Mick Mulvaney, the former White House chief of staff under President Donald Trump during his first administration, is taking a stand against sports event contracts offered by prediction-market platforms.
Mulvaney, a longtime politician who was chief of staff for about 15 months during Trump’s first term, is the executive director of a new coalition called Gambling is Not Investing. The coalition includes Consumer Action for a Strong Economy, Frontiers of Freedom, Hispanic Leadership Fund, and Moms for America, and others.
The group argues that sports event contracts undermine state and tribal gaming laws by allowing prediction-market platforms to bypass established regulatory frameworks. It plans to advocate for “consistent consumer protections and regulatory accountability,” according to a statement that will be released later on Monday.

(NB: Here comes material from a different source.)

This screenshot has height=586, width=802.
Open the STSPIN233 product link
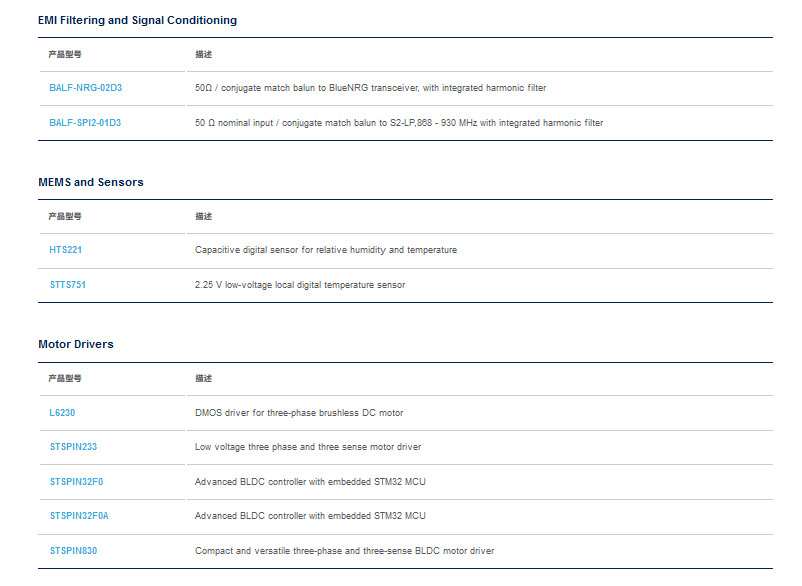[x=73, y=447]
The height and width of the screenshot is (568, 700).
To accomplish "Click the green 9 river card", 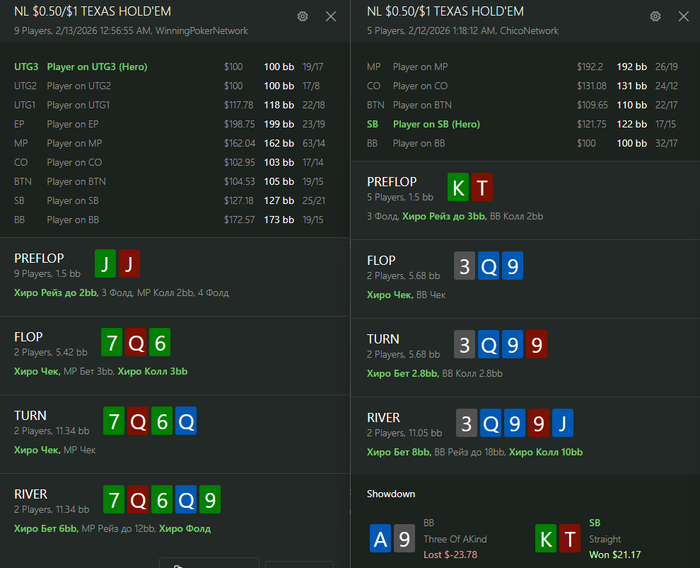I will point(209,500).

Mulvaney isn’t seeking a prohibition on prediction markets, even though he acknowledges there are concerns about issues like insider trading (he referenced the suspiciously timed trades on Polymarket on whether President Nicolás Maduro would be removed from power by the end of January).
“I just don’t believe that buying a contract on the outcome of the Celtics game tonight isn’t betting,” he told Front Office Sports. “It’s gambling. It just is.”

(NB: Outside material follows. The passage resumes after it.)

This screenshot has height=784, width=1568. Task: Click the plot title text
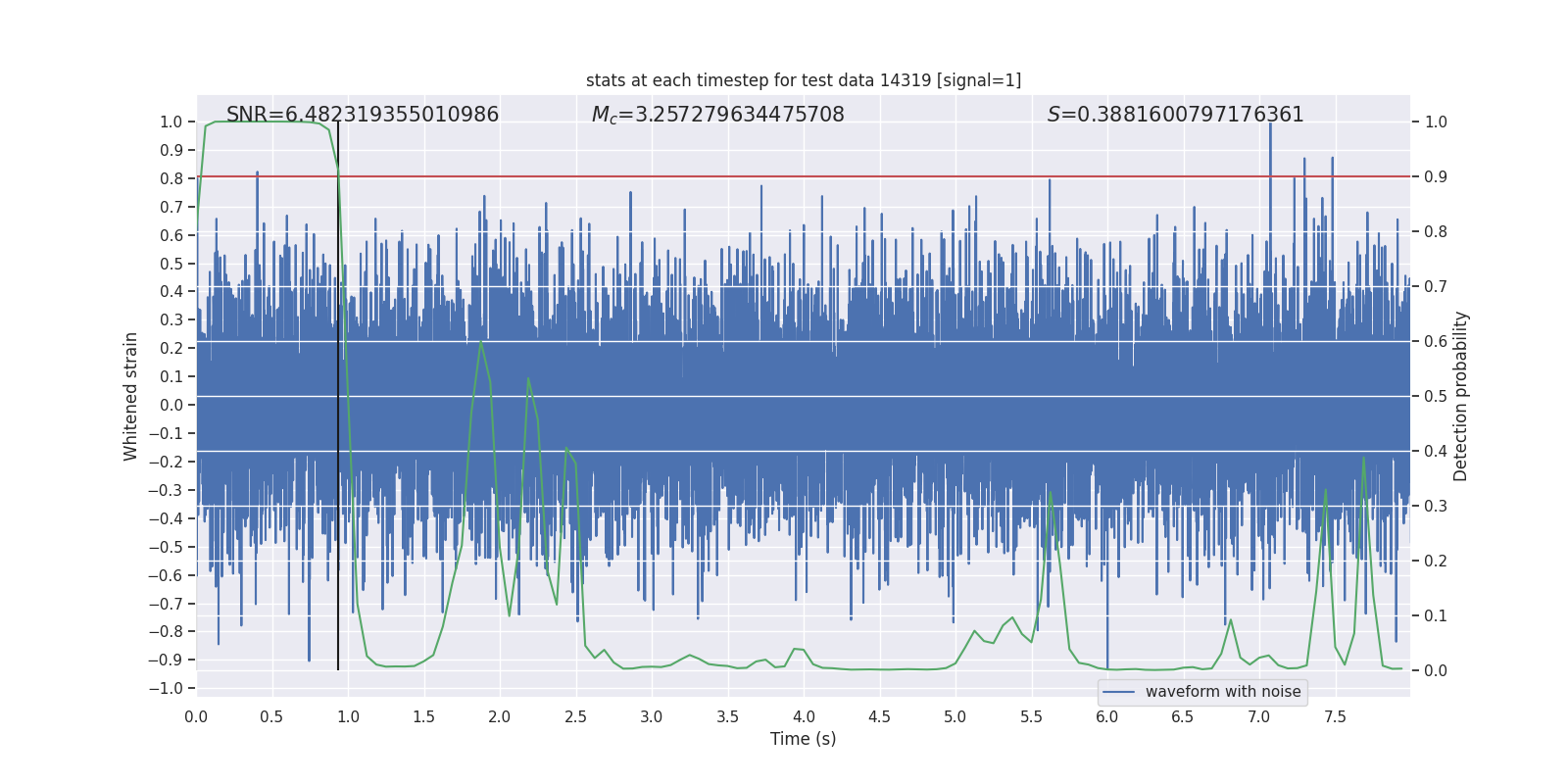(x=803, y=80)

Mulvaney is a “big pro-gambling guy” who admits that he gets frustrated at times when he can’t place a bet because he’s in South Carolina. But the current legal framework in the U.S. gives states the right to decide whether to allow sports betting, he says.
“They go through a legislative process, arrive at a conclusion, and then, importantly, come up with the infrastructure necessary to make sure it runs fairly, effectively, and efficiently with the necessary consumer protections,” Mulvaney tells FOS.
He doesn’t buy the idea that sports event contracts fall under the exclusive jurisdiction of the Commodity Futures Trading Commission (CFTC), a federal agency historically charged with regulating the trading of commodities like grains and oil. That’s what platforms like Kalshi, Polymarket, Robinhood, and Crypto.com are arguing in multiple lawsuits across various jurisdictions—and newly approved CFTC chairman Mike Selig recently made clear he agrees.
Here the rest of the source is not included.